Mobile dryer menganut sistem jempot bola. Artinya, dryer ini berpindah-pindah keliling desa untuk mengeringkan gabah di sawah. Gabah bisa pula dikeringkan di penggilingan padi (rice milling) menggunakan fixed dryer.

Keunggulan Pengeringan
Masih banyak petani yang melakukan pengeringan secara tradisional mengandalkan sinar matahari. Meski dalam skala kecil terlihat mudah, murah, dan praktis dilakukan, metode seperti ini sebenarnya kurang efektif dan efisien.
Kendala yang dihadapi dalam pengeringan tradisional yaitu sangat tergantung kondisi cuaca. Pengeringan tidak optimal dilakukan saat musim hujan atau cuaca mendung.
Gabah yang dikeringkan di terpal atau lantai jemur juga mudah kotor karena debu atau sampah yang terbawa angin, bahkan diinjak-injak dan dimakan binatang, seperti ayam. Pada skala luas, membutuh banyak tenaga kerja untuk menjemur dan membolak-balik gabah yang dikeringkan.
Yang lebih merugikan, potensi kehilangan gabah sangat tinggi. Gabah banyak tercecer saat dijemur dan hasil pengeringan tidak merata karena cuaca atau pembolak-balikan yang tidak optimal.

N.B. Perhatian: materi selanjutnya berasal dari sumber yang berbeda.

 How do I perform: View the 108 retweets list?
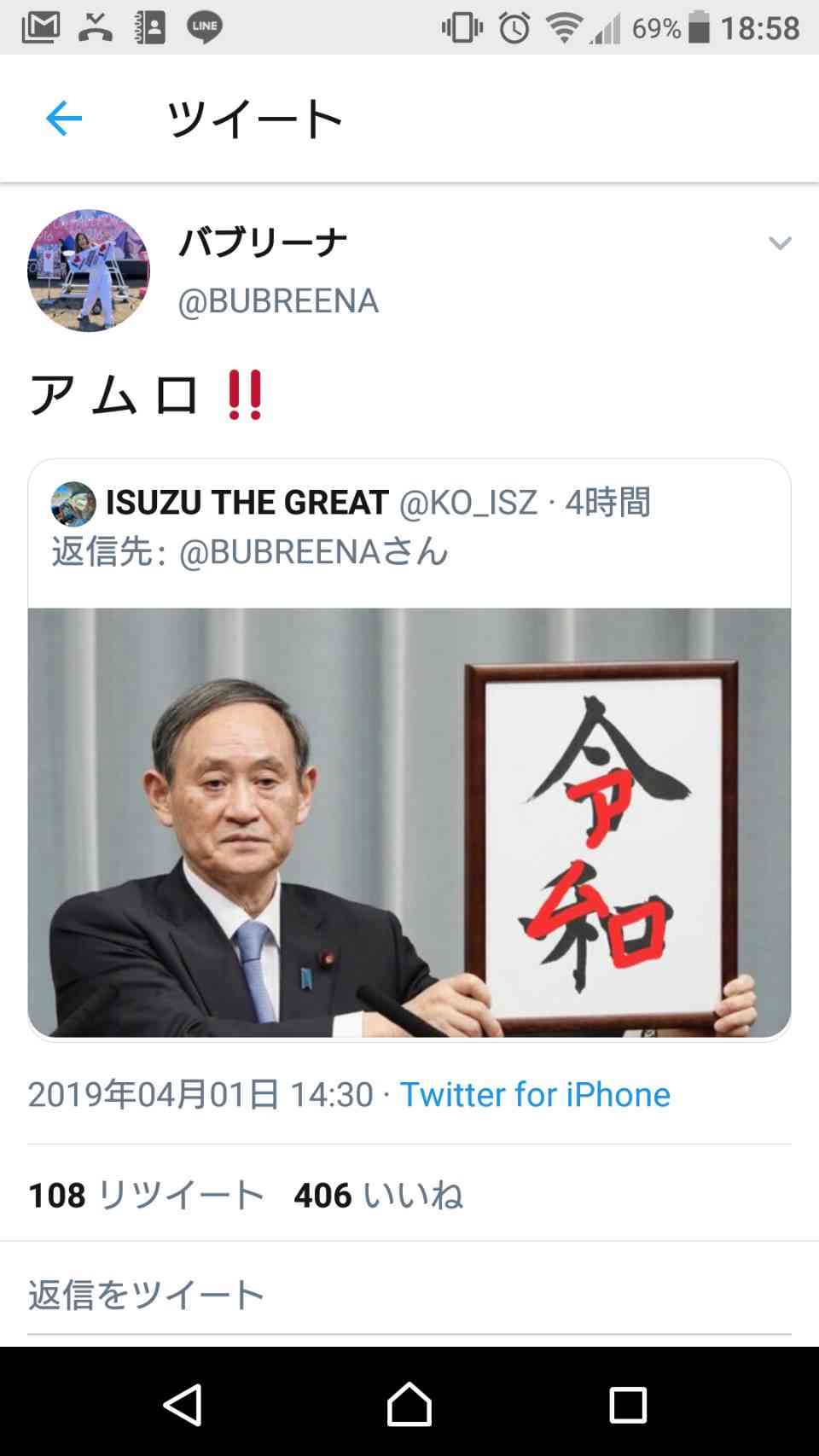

Pengeringan menggunakan dryer atau secara mekanis membutuhkan biaya besar dari sisi investasi dan operasional. Tidak bisa dibantah, petani juga banyak yang masih gagap teknologi pengeringan sehingga perlu mengejar ketertinggalan.

Tetapi, pengeringan secara mekanis memiliki lebih banyak keuntungan daripada pengeringan tradisional. Seperti, menjaga kualitas gabah dengan pengeringan yang merata, bisa dilakukan siang dan malam tanpa mengenal cuaca, dan meningkatkan kapasitas pengeringan.
Kemudian, mudah dalam operasional dan pengawasan, waktu pengeringan lebih singkat, menghemat biaya tenaga kerja, serta mengurangi potensi kehilangan gabah saat penjemuran.
Jadi, mau pilih tradisional atau mekanis?